After weeks of rehabilitation and therapy, O’Connell got on his first horse in 11 weeks during an early November practice session. By the time he arrives in Las Vegas for opening night, he will have tried his repaired thumb at four horses and will have confidence in the digit’s reconstruction.
“I’m back on my spur board, I’m back in the gym again and I’m back on the bucking machine,” he said “Everything’s going ahead as planned … actually a little ahead of what I’d planned. I consult a lot with Shawn Scott (with the Justin Sportsmedicine team), and we’re very pleased. I got on that practice horse to see if my hand would hold together. Everything we wanted to do was a huge success.”
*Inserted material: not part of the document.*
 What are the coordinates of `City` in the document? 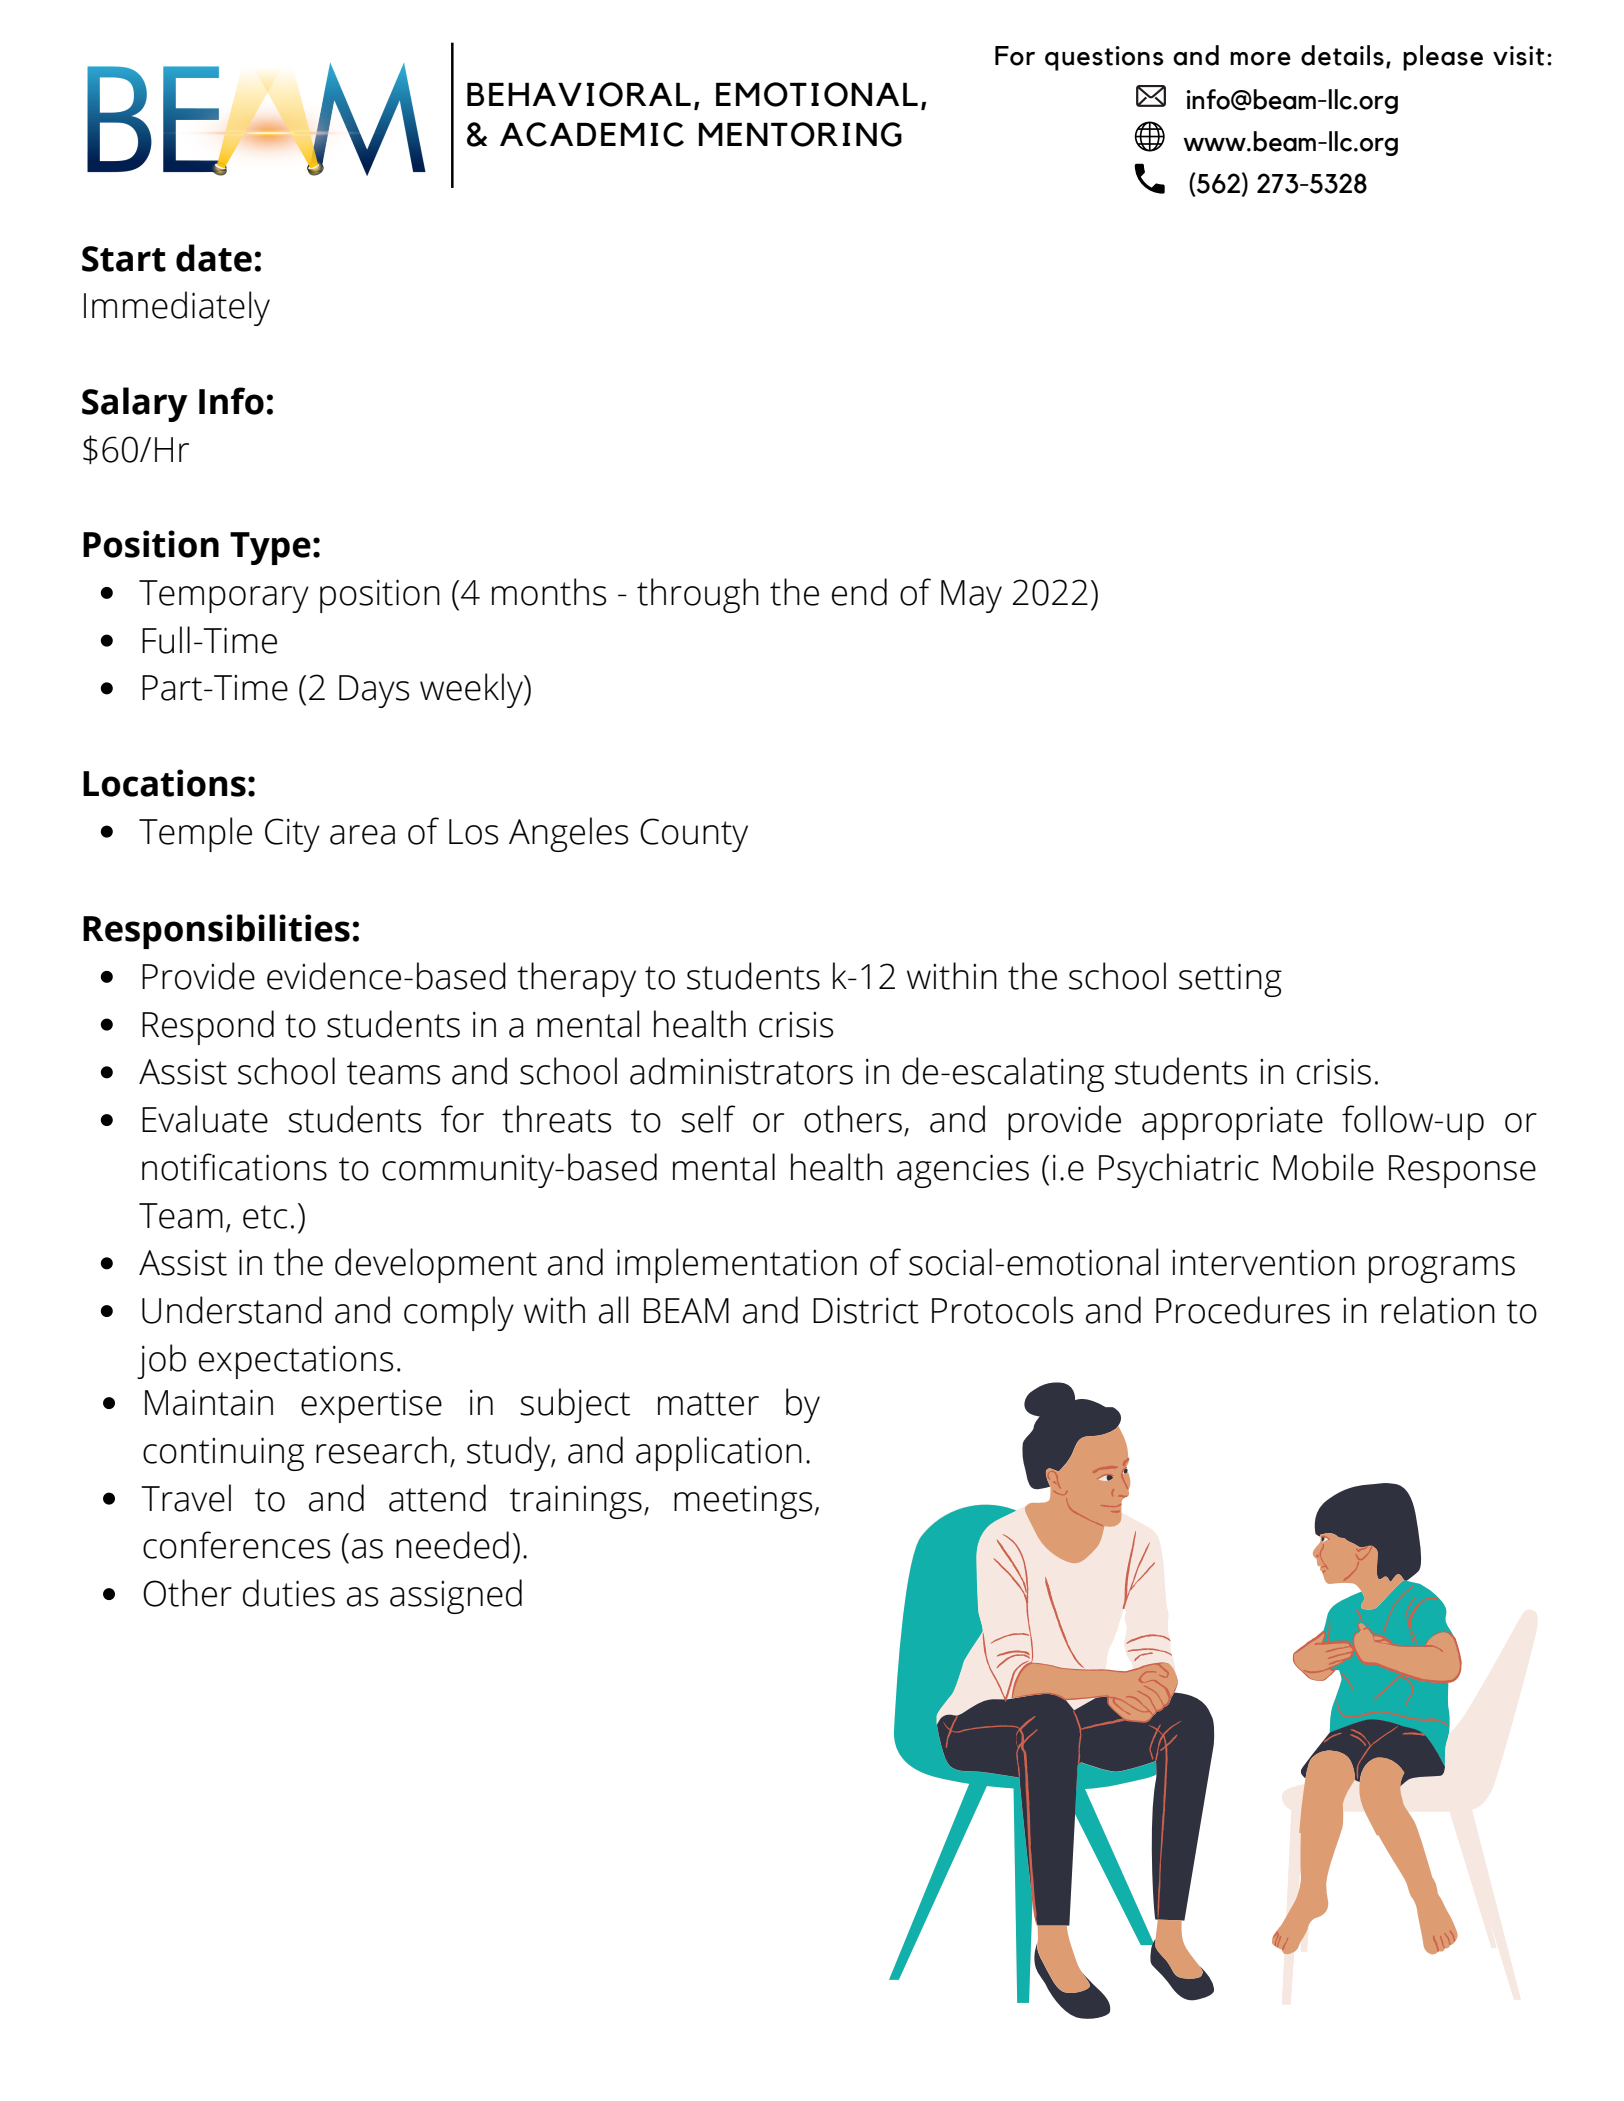 It's located at (292, 835).
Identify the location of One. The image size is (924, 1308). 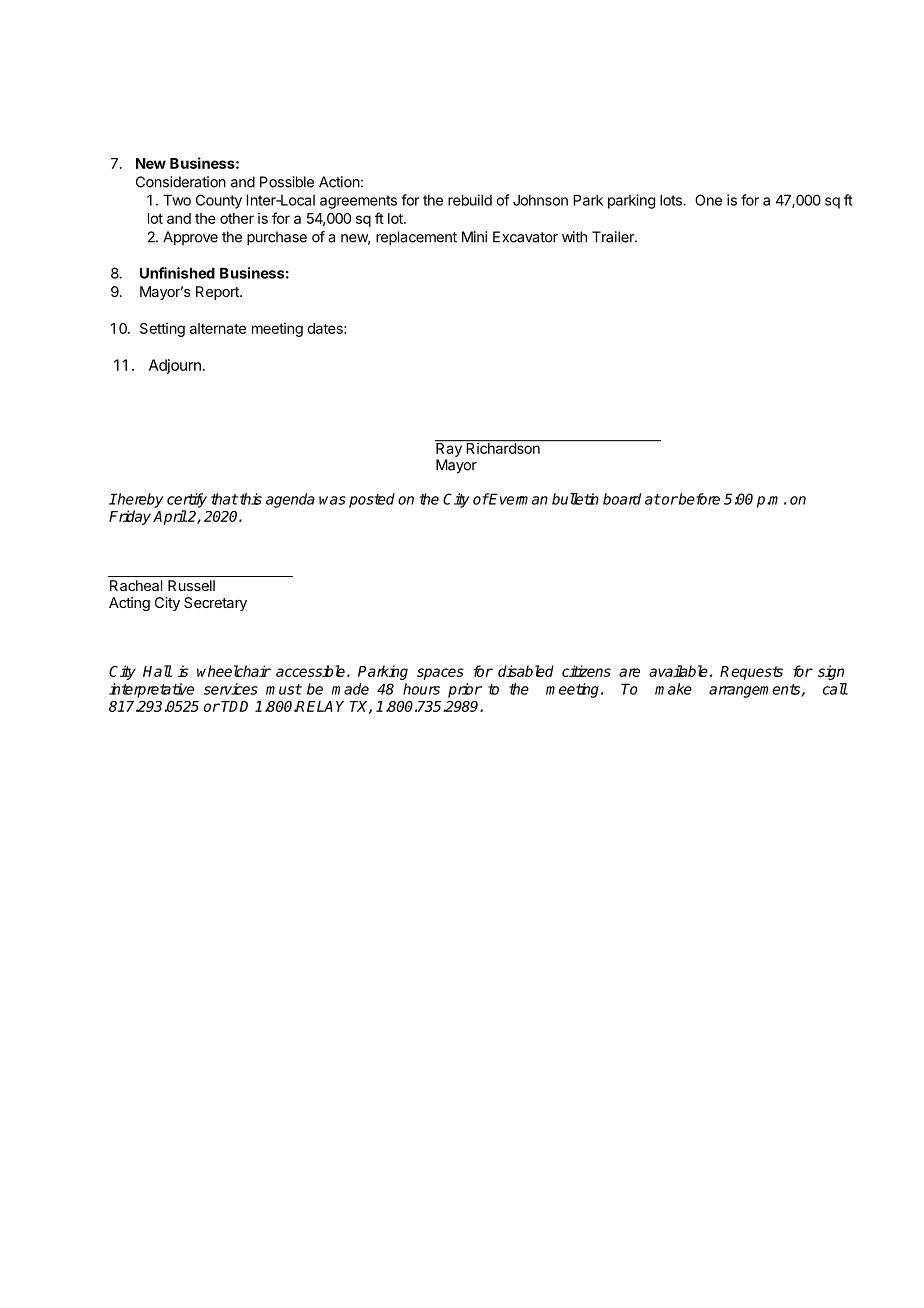
(708, 200).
Through all the challenges he’s faced this year, O’Connell has found the blessings. Having surgery so quickly helped his rehab time, and getting to enjoy so much time with his family was good for his heart and soul.
But being away from the game he loves has served as another form of motivation for the three-time champ. He has his mind focused and is enjoying the game of rodeo. He’s ready to see what will happen during those magical 10 nights in the Nevada desert.
“The world title is anyone’s ballgame,” O’Connell said. “There’s not a single weak link in this group of 15 guys going to the finals. In my head, I see it being a 10-round war with five or six guys in it at the end.” He expects to be one of them.